- _Records for this exercise_:
▬▬▬▬▬▬

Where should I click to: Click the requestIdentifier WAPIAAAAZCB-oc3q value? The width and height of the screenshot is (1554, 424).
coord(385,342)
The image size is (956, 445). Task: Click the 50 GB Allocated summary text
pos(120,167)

▬▬▬▬▬▬

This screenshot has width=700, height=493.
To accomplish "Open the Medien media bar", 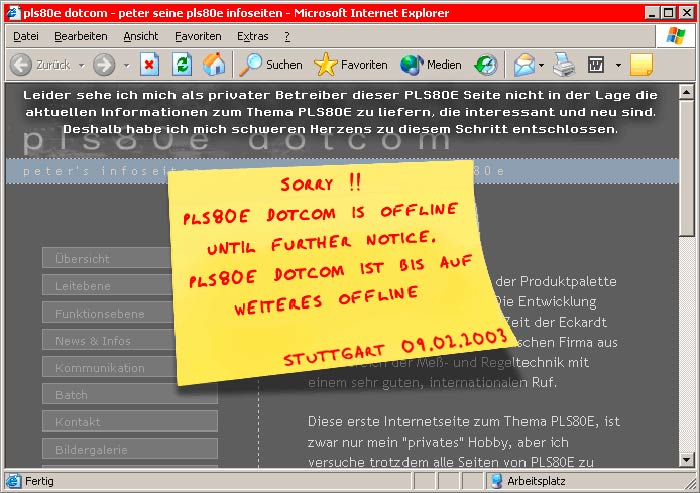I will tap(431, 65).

▬▬▬▬▬▬

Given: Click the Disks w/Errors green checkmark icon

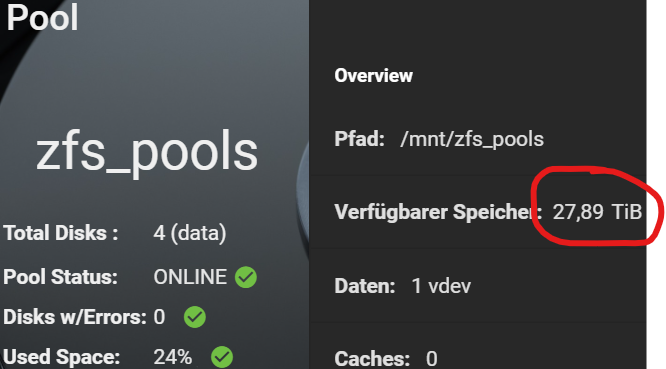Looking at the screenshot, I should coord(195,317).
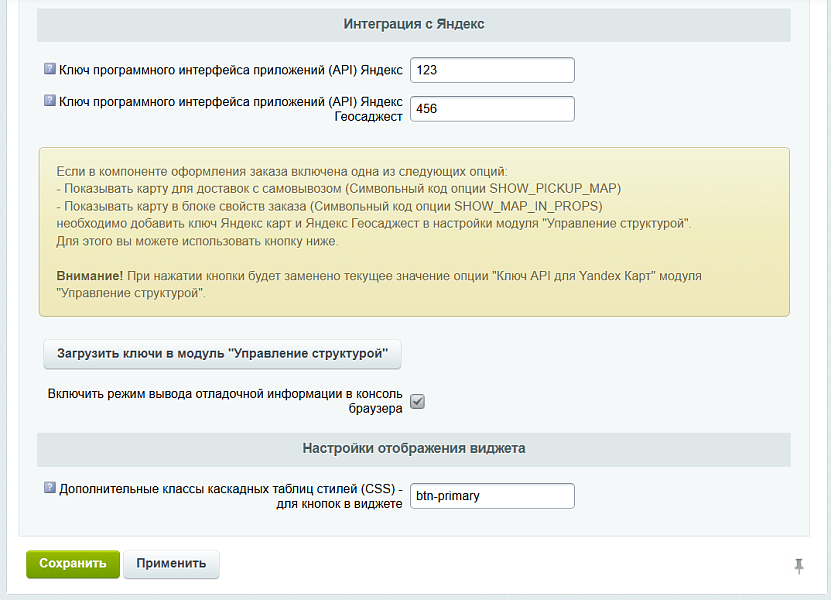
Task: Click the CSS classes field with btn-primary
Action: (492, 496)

▬▬▬▬▬▬

- _Description of the task_:
Put everything from the line containing "The image size" down to the line containing "pos(120,167)" into a Markdown table with the columns Number and Data line, giving each line its own row and leaving out blank lines.

- _Task answer_:
| Number | Data line |
|---|---|
| 1 | The image size is (956, 445). Task: Click the 50 GB Allocated summary text |
| 2 | pos(120,167) |